Posterous theme by Cory Watilo

Diana Laufenberg: How to learn? From mistakes

http://www.ted.com/talks/diana_laufenberg_3_ways_to_teach.html

 

Diana Laufenberg teaches eleventh grade American History at the Science Academy Leadership in Philadelphia. She rocks the house with her presentation at the TEDx MidAtlantic event just a few weeks ago.

She makes many great points in her talk which you'll note as you watch/listen but the one(s) that stood out for me were these as she was describing the discussion of an assignment she had given her students (emphasis is mine):

And then we went to another one -- it didn't have great visuals, but it had great information -- and spent an hour talking about the learning process, because it wasn't about whether or not it was perfect, or whether or not it was what I could create; it asked them to create for themselves. And it allowed them to fail, process, learn from. And when we do another round of this in my class this year, they will do better this time. Because learning has to include an amount of failure, because failure is instructional in the process.

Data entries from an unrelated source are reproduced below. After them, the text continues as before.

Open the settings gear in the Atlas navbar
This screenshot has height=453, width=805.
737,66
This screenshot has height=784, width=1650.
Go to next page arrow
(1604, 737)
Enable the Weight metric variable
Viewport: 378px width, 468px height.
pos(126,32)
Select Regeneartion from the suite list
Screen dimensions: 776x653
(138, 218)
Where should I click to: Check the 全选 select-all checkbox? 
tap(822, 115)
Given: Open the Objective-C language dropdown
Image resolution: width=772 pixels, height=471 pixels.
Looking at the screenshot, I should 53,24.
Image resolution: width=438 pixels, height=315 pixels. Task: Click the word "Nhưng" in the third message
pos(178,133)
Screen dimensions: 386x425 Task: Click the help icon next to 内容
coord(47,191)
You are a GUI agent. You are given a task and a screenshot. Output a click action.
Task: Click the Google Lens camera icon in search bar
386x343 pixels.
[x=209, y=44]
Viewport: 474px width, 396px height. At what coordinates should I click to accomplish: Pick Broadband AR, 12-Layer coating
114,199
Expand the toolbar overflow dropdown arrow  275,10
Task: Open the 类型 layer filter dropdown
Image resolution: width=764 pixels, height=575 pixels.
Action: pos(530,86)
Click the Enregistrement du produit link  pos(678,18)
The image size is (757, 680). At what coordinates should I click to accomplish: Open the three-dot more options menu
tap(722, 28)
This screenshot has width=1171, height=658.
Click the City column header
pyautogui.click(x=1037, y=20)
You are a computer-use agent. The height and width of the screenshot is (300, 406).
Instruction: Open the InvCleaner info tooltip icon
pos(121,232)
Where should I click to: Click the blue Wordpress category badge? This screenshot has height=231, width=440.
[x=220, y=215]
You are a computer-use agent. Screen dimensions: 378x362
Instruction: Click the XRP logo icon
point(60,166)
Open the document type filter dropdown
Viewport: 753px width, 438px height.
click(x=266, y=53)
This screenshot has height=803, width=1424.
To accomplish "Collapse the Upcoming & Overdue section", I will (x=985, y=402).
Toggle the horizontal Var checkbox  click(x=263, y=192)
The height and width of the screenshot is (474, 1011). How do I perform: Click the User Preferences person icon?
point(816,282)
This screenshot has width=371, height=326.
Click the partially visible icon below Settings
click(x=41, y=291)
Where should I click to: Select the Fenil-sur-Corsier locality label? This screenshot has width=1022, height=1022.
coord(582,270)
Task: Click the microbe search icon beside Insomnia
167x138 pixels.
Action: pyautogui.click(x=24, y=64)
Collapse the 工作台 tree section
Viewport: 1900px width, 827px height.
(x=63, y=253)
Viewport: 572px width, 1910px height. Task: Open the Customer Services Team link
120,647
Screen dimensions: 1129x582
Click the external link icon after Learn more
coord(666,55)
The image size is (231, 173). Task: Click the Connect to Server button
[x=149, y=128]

Create: the highest level on Bloom's Taxonomy. I'm certain we don't do enough of this in most classrooms. I tried to when I taught in the classroom but even then time constraints, space, etc. etc. made it easier to not give my students this type of assignment.

Blooms

There are a million pictures that I could click through here, and had to choose carefully -- this is one of my favorites -- of students learning, of what learning can look like in a landscape where we let go of the idea that kids have to come to school to get the information, but instead, ask them what they can do with it. Ask them really interesting questions. They will not disappoint. Ask them to go to places, to see things for themselves, to actually experience the learning, to play, to inquire. This is one of my favorite photos, because this was taken on Tuesday, when I asked the students to go to the polls. This is Robbie, and this was his first day of voting, and he wanted to share that with everybody and do that. But this is learning too, because we asked them to go out into real spaces.

 

Learning. In the immortal words of Donald S. Cherry, "Ya gotta love it!"  I wish I could be a student in a classroom with a teacher like Diana Fantastic!

Image Credits: Bloom's Revised Taxonomy http://www.flickr.com/photos/dkuropatwa/2098689878/sizes/o/in/photostream/

Have a super Saturday!

PS Today marks my one month anniversary of blogging at The Continuous Learner after a long abscence from the bloggin world. 29 posts and over 3400 site views later, I think I'm hooked. Thanks for reading as I explore my own continuous learning adventure.